## All about (or a lot about... or some about) bots!

Today we wanted to give you a little overview of the kinds of bots that are circulating in the world, providing a taxonomy, if you will, of all the innovative work being done. But first, what is a bot? 

We'll draw mostly from [botnerds.com](http://botnerds.com) and the [article by Mark Sample](https://medium.com/@samplereality/a-protest-bot-is-a-bot-so-specific-you-cant-mistake-it-for-bullshit-90fe10b7fbaa#.ikymcdf6q). The former reference offers a practical definition...
>Bots are software programs that perform automated, repetitive, pre-defined tasks.  These tasks can include almost any interaction with software that has an API.

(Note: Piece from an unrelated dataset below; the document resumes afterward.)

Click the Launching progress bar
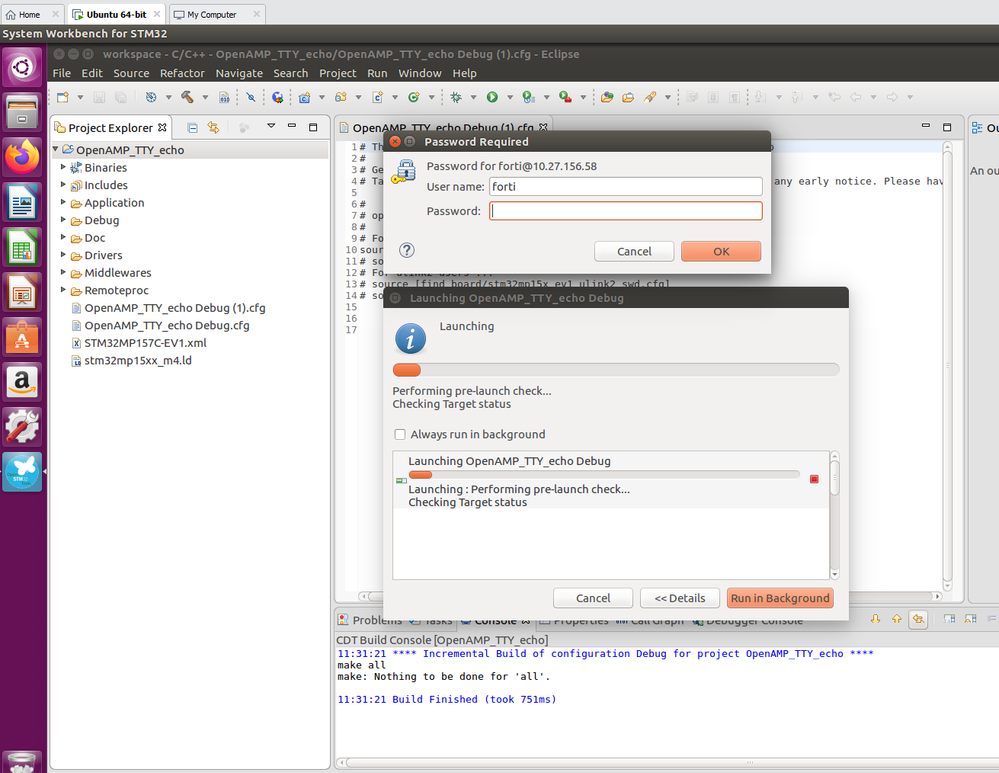 pos(615,370)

...while Mark Sample is more aspirational.
>A computer program that reveals the injustice and inequality of the world and imagines alternatives. A computer program that says who’s to praise and who’s to blame. A computer program that questions how, when, who and why. A computer program whose indictments are so specific you can’t mistake them for bullshit. A computer program that does all this automatically.

![Bot](http://21clradio.com/wp-content/uploads/2016/02/Kiddle-Logo.png)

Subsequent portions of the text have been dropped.